Google Inc. Chrome's logo is seen on a Chromebook in San Francisco, California, U.S., on Thursday, June 9, 2011.
Bloomberg—Bloomberg via Getty Images
By Victor Luckerson
December 1, 2014

Google is moving toward the head of the class.

The search giant shipped more of its cheap Chromebook laptops to U.S. schools in the third quarter of 2014 than Apple shipped iPads, according to figures that research firm IDC released to the Financial Times. Google shipped 715,000 Chromebooks during the period, compared to 702,000 iPads from Apple.

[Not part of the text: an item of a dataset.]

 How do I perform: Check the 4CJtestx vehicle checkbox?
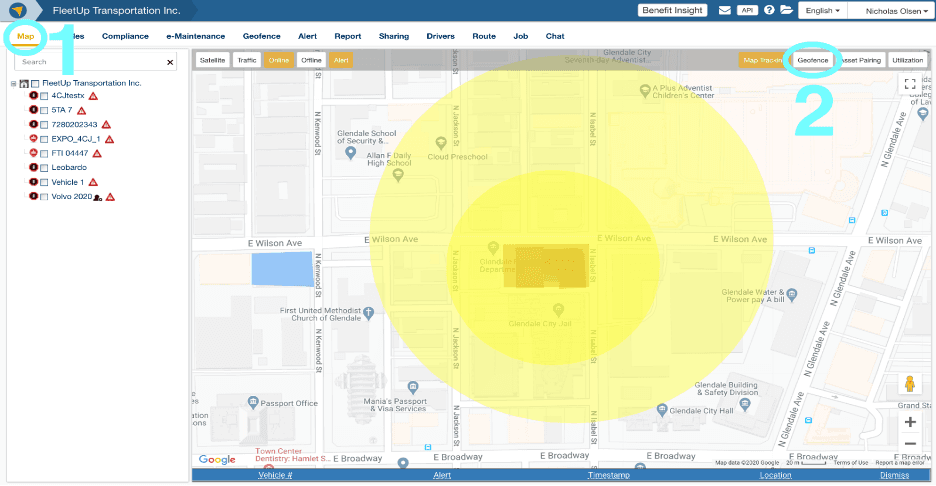tap(44, 96)
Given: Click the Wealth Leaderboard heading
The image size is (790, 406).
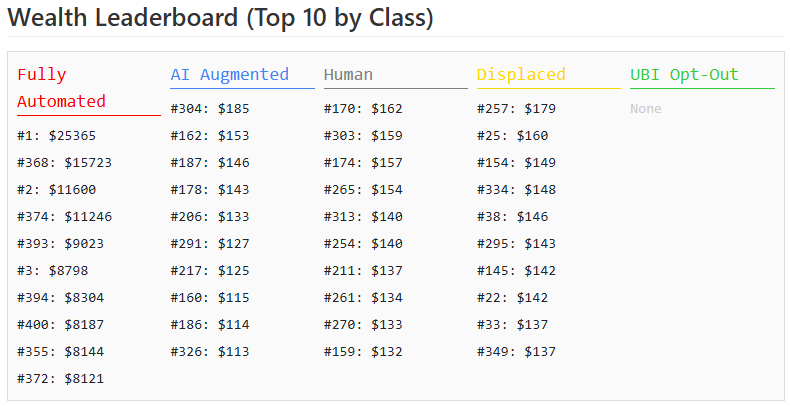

When it debuted in 2010, the iPad was almost immediately expected to be a boon for school districts that might eventually replace costly textbooks. Apple revealed in July that it sold 13 million iPads to education customers globally, an impressive feat in an environment dominated by Windows-powered PCs.

But the high price of the tablets has turned off many cash-strapped school districts. While the cheapest iPad costs $379 with an education discount, Chromebooks start at $199. A plan to spend $500 million to give every student in the Los Angeles public school system an iPad was met with such a large backlash that the superintendent was forced to resign. Now L.A. schools will have the option to purchase Chromebooks instead under a revamped plan.

When combining iOS-powered iPads and computers that use the OS X operating system, Apple still ekes out an overall lead on Google in the education sector, with a 31% market share compared to Google’s 27% during the third quarter. Microsoft’s Windows remains the overall leader, with a share of 40%.